Algumas sugestões são o uso de bilhete único, um tratamento diferenciado dos encargos sociais para o transporte público (com a redução da tarifa em 5%), isenção do PIS e Cofins ou direcionamento deste dinheiro para o pagamento de gratuidades e descontos, liberação de financiamentos, melhoria no espaço viário com criação de faixas exclusivas, calçamentos, ciclovias e ciclofaixas, integração entre os diversos modos de transporte (ônibus, bicicleta, carros) e gestão integrada nos diferentes níveis de governo na gestão metropolitana.
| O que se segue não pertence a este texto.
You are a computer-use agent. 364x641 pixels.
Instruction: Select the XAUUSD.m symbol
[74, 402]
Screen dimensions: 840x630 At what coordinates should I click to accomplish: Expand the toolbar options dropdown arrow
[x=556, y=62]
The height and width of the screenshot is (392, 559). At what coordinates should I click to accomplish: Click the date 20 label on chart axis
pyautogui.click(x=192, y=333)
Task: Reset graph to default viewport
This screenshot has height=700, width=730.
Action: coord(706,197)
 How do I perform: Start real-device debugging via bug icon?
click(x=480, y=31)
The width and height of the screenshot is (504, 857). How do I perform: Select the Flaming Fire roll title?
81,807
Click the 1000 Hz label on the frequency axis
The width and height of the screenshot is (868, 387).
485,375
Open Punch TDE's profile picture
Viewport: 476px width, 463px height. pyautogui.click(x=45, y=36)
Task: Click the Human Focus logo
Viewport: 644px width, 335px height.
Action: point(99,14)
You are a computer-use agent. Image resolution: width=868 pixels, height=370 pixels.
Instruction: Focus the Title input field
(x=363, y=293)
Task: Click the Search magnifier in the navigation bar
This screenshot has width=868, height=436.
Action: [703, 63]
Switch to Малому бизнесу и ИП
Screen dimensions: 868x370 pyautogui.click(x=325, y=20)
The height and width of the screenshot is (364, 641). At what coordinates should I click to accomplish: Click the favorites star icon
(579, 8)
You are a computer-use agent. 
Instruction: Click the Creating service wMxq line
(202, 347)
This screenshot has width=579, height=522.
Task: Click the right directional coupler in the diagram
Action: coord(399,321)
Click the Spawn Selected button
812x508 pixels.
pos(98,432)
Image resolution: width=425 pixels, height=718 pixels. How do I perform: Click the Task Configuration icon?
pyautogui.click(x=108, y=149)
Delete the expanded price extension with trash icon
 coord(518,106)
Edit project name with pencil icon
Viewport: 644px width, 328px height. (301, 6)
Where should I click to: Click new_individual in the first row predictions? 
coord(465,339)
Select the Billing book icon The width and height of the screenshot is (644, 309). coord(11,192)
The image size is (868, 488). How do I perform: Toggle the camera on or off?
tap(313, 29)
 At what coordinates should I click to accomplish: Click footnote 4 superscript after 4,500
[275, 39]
(Paula Scheidt, Carbono Brasil, 01/07/08)
1 Comentário
Acredito que o modelo de cidades brasileiro, com predios cada vez maiores e as pessoas morando amontoadas em funcao da falta de seguranca, aliados a poucos espacos de estacionamento e falta de metro ou transporte publico que nao ocupe as vias disponiveis eh que cria os problemas de transporte. Os onibus estao sempre superlotados, quem quer encarar?O Brasil tem os automoveis e gasolina mais caros do mundo,apenas uma parcela da populacao tem acesso.Um plano diretor planejado e bem feito evitaria o inchaco das cidades, bem como uma politica de manutencao do homem no campo e interior.Deveriam haver mais polos industriais e comerciais fora dos grandes centros. Alias, nao deveriam nem haver grandes centros.Nao ha planejamento urbano no Brasil, e isso se reflete na degradacao da qualidade de vida.